Transcribe exactly the stretch of lines beginning at the one containing "You are a GUI" and closing with the last line of the entries below. Omit images.
*** Given entries Section Begins ***
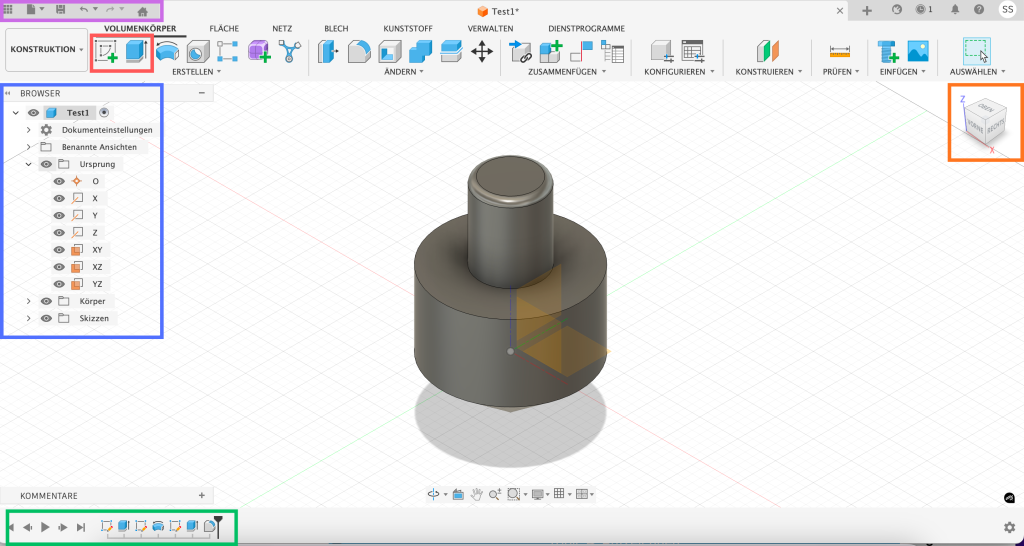Open the DIENSTPROGRAMME tab
This screenshot has width=1024, height=546.
click(x=585, y=29)
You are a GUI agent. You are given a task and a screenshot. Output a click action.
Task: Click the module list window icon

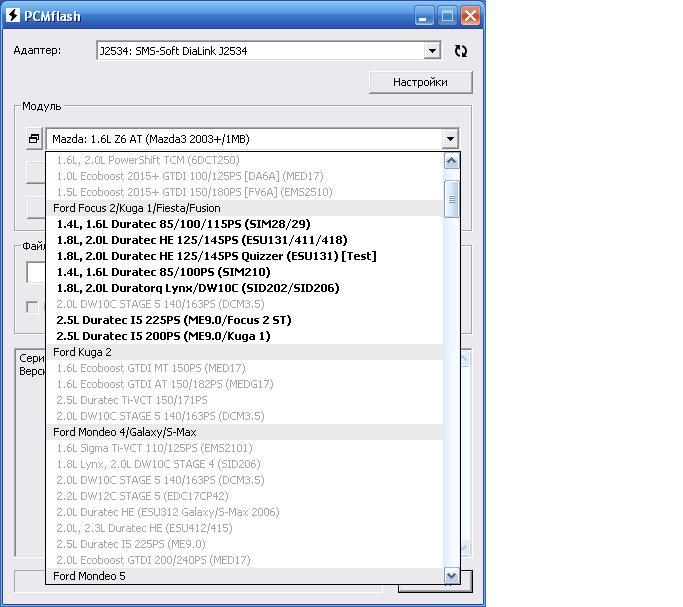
*** Given entries Section Ends ***
» **Written solution**
You are a GUI agent. You are given a task and a screenshot. Output a click action.
Task: Click the module list window icon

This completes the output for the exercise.